_The exercise_: Swap "Hide" for "Collapse" throughout the listing below and write out its lines again with nothing else altered. Leave the pictures out of your answer.

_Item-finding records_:
* Begin *

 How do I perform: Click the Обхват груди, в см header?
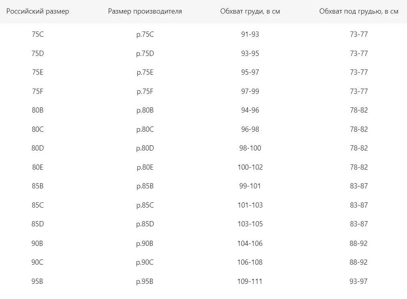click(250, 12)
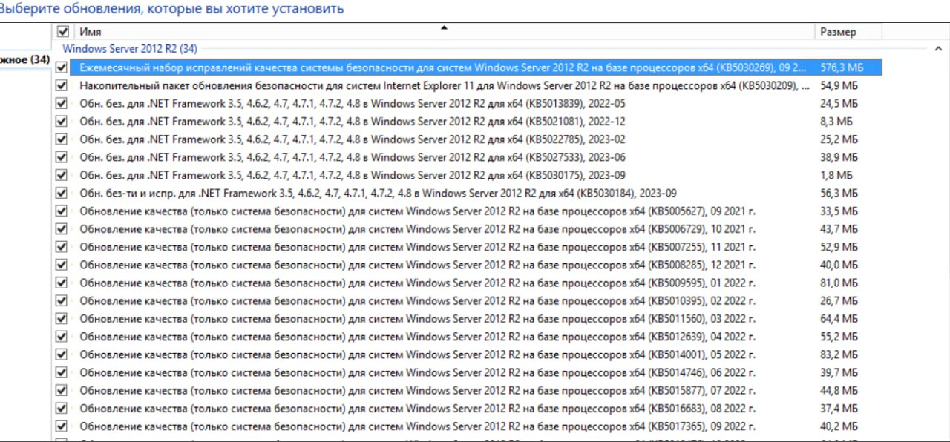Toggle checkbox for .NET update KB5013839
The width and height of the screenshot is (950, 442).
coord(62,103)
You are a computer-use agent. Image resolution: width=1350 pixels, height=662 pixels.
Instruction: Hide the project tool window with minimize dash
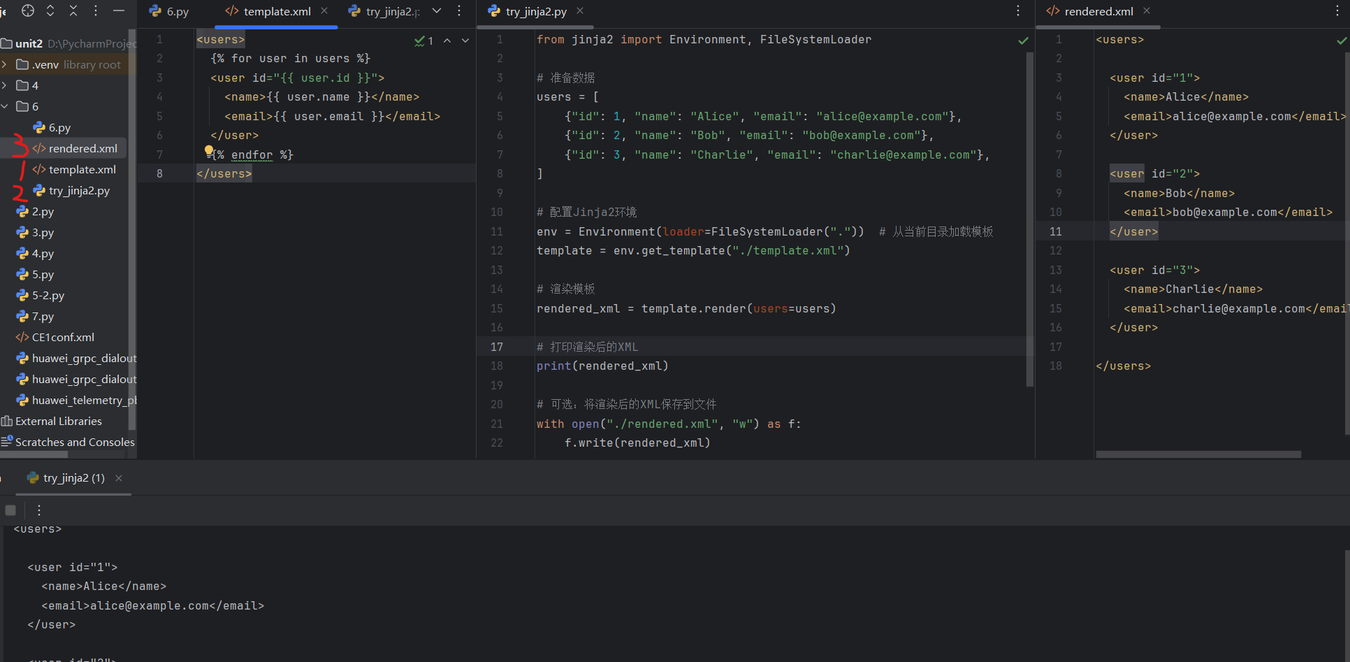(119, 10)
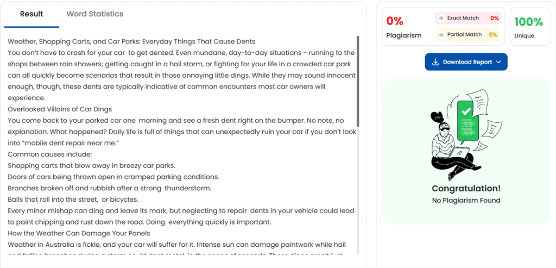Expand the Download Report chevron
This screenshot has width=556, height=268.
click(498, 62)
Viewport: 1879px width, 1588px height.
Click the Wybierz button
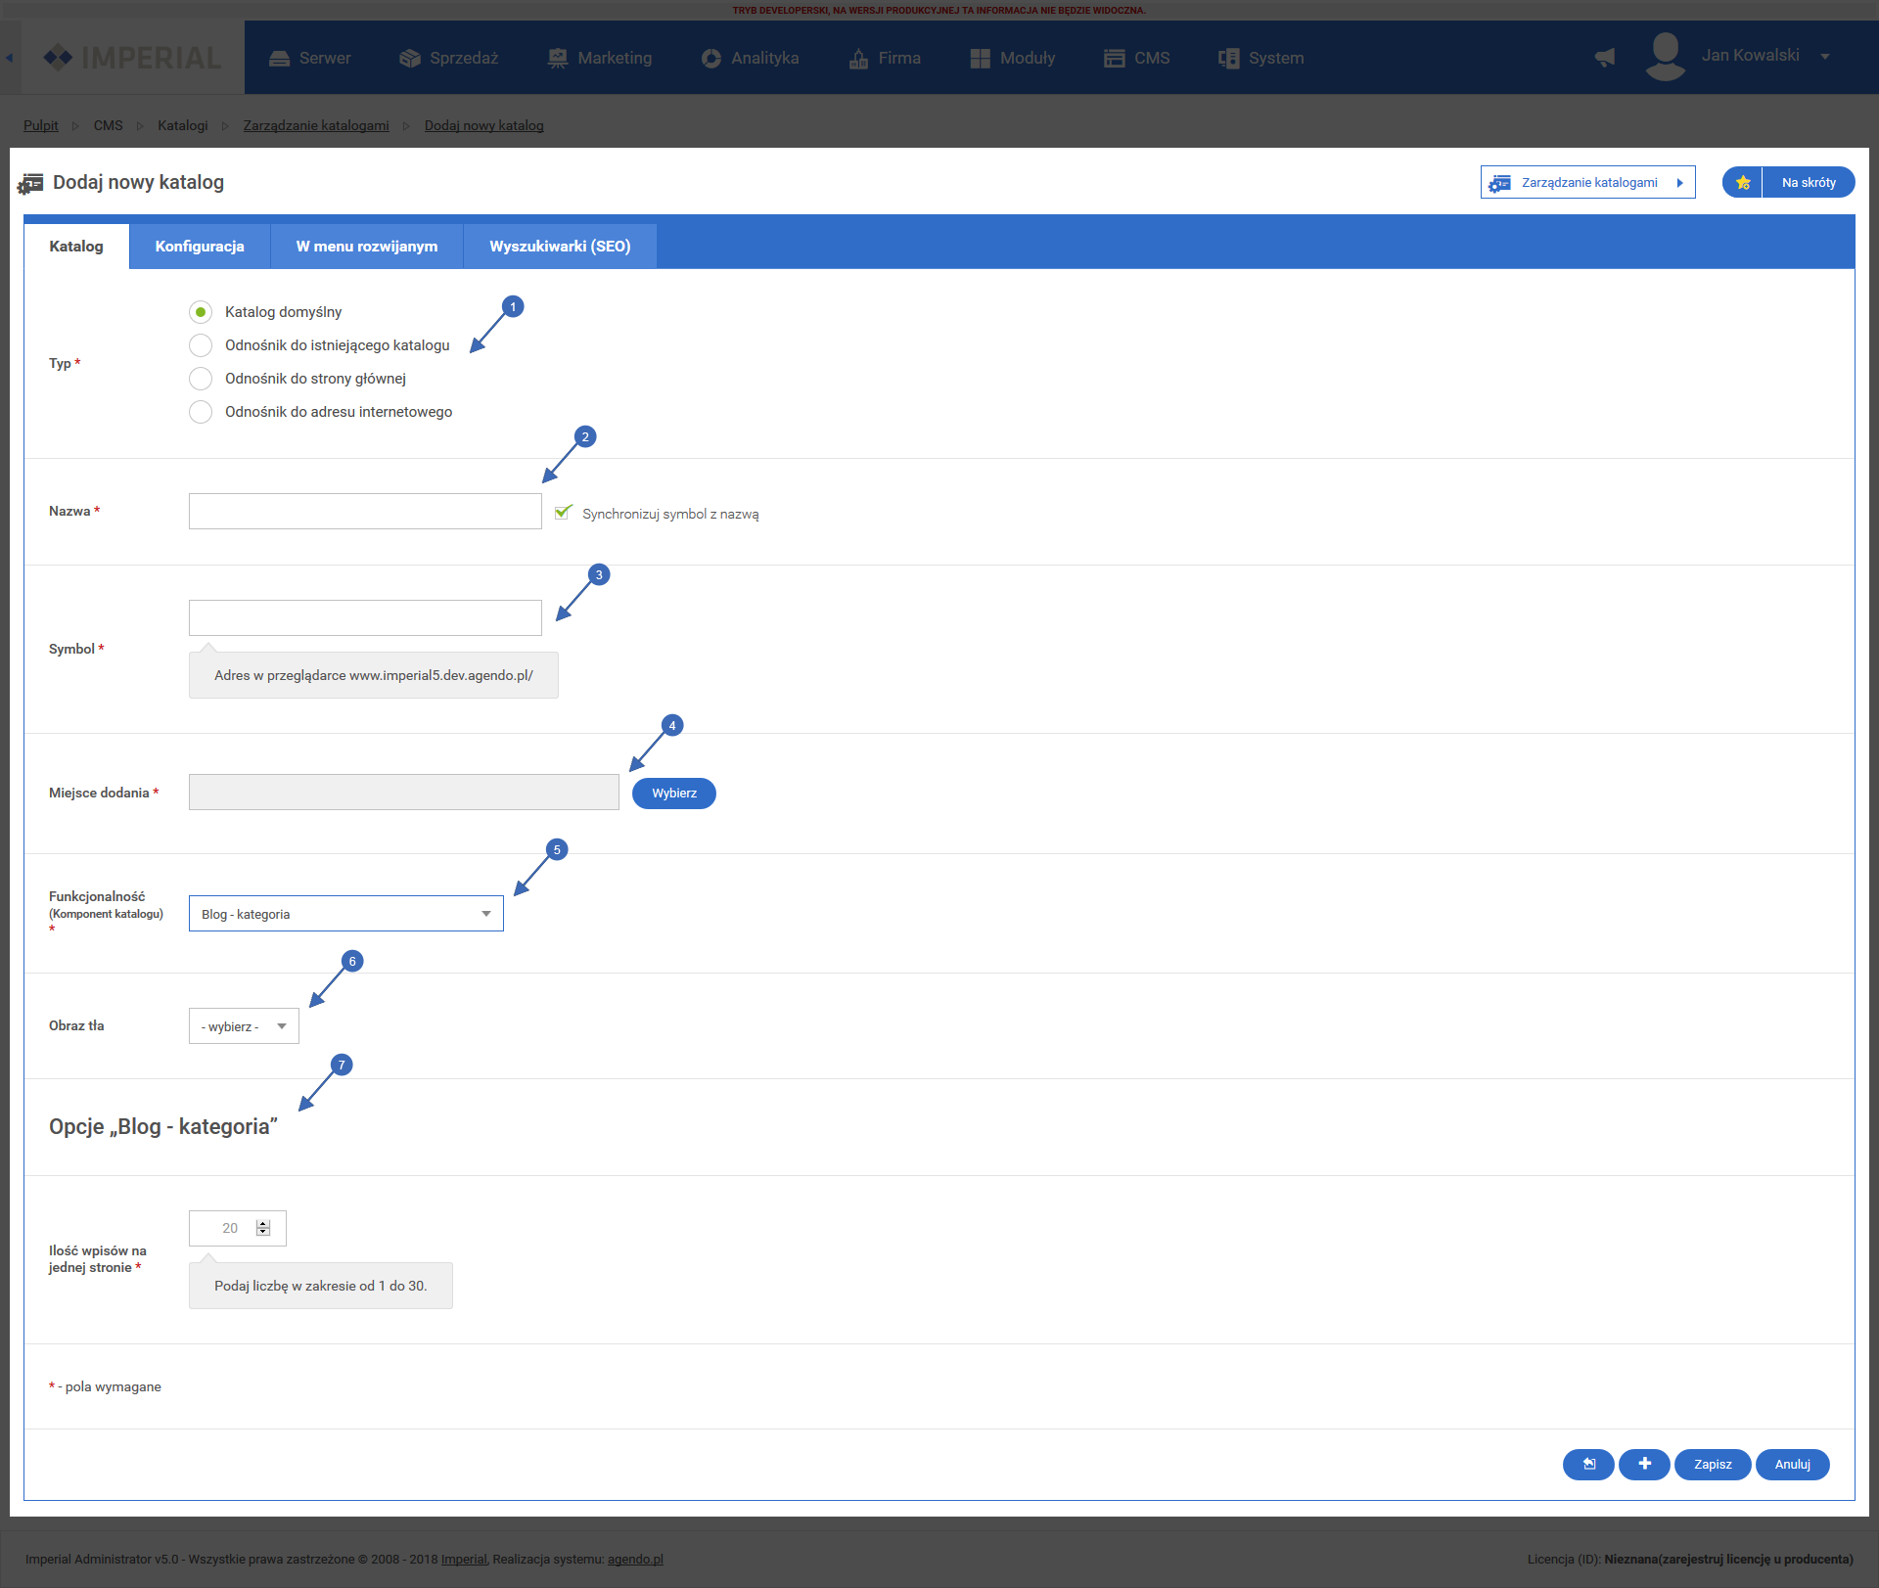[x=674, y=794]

* End *

_Full response_:
 How do I perform: Click the Обхват груди, в см header?
click(250, 12)
Toggle checkbox for .NET update KB5013839
The width and height of the screenshot is (950, 442).
coord(62,103)
You are a computer-use agent. Image resolution: width=1350 pixels, height=662 pixels.
Instruction: Collapse the project tool window with minimize dash
(119, 10)
Expand the Download Report chevron
This screenshot has width=556, height=268.
click(498, 62)
Viewport: 1879px width, 1588px height.
Click the Wybierz button
[x=674, y=794]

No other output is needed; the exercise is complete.